• **ASSIGNMENT**
List each line of the data that holds the string "cursor".

• **SUPPLIED MATERIAL**

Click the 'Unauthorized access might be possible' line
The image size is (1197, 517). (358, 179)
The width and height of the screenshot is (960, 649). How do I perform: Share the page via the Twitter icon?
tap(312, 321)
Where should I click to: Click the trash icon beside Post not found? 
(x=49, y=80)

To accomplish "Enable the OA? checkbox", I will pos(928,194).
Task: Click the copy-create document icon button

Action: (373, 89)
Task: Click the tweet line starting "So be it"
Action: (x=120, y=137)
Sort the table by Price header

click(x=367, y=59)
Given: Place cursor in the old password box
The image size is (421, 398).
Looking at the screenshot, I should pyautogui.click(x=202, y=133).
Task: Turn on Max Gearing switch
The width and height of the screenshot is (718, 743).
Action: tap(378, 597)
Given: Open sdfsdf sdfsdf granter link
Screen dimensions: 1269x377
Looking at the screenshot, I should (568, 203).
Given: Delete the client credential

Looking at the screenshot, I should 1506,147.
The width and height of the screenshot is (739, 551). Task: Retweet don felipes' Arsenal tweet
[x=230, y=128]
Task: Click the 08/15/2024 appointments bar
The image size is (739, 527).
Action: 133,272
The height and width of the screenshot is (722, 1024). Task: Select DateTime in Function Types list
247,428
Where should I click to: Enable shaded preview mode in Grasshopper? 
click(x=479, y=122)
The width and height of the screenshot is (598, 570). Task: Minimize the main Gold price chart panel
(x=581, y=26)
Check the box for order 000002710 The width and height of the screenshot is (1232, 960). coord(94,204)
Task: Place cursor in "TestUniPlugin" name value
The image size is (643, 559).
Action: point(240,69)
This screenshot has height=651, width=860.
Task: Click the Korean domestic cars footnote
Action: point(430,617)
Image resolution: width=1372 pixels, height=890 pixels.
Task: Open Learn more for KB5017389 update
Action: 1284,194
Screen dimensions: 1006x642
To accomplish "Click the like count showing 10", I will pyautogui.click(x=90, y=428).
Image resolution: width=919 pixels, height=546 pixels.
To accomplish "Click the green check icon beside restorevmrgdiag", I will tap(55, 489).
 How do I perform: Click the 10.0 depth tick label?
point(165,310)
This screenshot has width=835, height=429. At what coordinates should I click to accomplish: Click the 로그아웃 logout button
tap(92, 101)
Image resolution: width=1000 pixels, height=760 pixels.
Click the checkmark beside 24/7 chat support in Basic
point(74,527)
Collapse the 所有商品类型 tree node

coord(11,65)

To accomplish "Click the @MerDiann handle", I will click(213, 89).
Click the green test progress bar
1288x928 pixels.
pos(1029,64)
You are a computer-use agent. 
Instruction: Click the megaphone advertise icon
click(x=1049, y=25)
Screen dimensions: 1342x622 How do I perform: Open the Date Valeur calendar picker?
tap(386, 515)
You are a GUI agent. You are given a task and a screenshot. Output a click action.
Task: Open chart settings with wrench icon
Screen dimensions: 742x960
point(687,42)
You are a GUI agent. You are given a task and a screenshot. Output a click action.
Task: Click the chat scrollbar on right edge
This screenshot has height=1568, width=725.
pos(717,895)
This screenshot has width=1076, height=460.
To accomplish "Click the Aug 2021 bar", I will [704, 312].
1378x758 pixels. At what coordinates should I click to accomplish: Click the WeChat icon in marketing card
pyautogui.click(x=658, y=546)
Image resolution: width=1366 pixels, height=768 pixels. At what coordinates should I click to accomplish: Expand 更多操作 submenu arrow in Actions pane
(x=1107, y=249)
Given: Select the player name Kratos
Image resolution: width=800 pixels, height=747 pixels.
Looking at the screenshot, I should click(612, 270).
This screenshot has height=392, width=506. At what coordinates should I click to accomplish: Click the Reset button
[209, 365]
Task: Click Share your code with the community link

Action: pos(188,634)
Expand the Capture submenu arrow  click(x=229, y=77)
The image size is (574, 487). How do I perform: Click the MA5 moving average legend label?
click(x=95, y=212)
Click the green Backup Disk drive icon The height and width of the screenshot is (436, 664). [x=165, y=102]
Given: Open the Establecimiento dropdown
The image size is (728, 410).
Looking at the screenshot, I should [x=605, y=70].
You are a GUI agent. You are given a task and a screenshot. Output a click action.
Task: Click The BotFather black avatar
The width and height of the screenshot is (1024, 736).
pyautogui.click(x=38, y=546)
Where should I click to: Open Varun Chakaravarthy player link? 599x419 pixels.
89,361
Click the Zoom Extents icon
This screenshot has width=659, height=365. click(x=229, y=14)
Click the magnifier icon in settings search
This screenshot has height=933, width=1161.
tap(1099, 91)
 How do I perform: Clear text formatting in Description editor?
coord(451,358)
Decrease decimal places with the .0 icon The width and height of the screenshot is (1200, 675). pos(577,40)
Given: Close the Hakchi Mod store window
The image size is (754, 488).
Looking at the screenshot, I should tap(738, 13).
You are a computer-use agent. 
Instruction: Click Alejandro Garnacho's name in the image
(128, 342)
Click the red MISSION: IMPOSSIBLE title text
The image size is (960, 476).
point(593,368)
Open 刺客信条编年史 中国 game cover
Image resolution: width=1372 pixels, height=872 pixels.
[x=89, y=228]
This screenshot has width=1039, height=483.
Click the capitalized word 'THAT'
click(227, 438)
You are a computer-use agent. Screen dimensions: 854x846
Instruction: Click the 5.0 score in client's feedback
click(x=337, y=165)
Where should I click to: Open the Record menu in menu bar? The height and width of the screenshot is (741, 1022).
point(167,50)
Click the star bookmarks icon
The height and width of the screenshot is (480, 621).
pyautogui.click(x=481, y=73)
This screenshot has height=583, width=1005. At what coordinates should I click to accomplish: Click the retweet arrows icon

• **RESPONSE BELOW**
Given: Place cursor in the old password box
Task: Place cursor in "TestUniPlugin" name value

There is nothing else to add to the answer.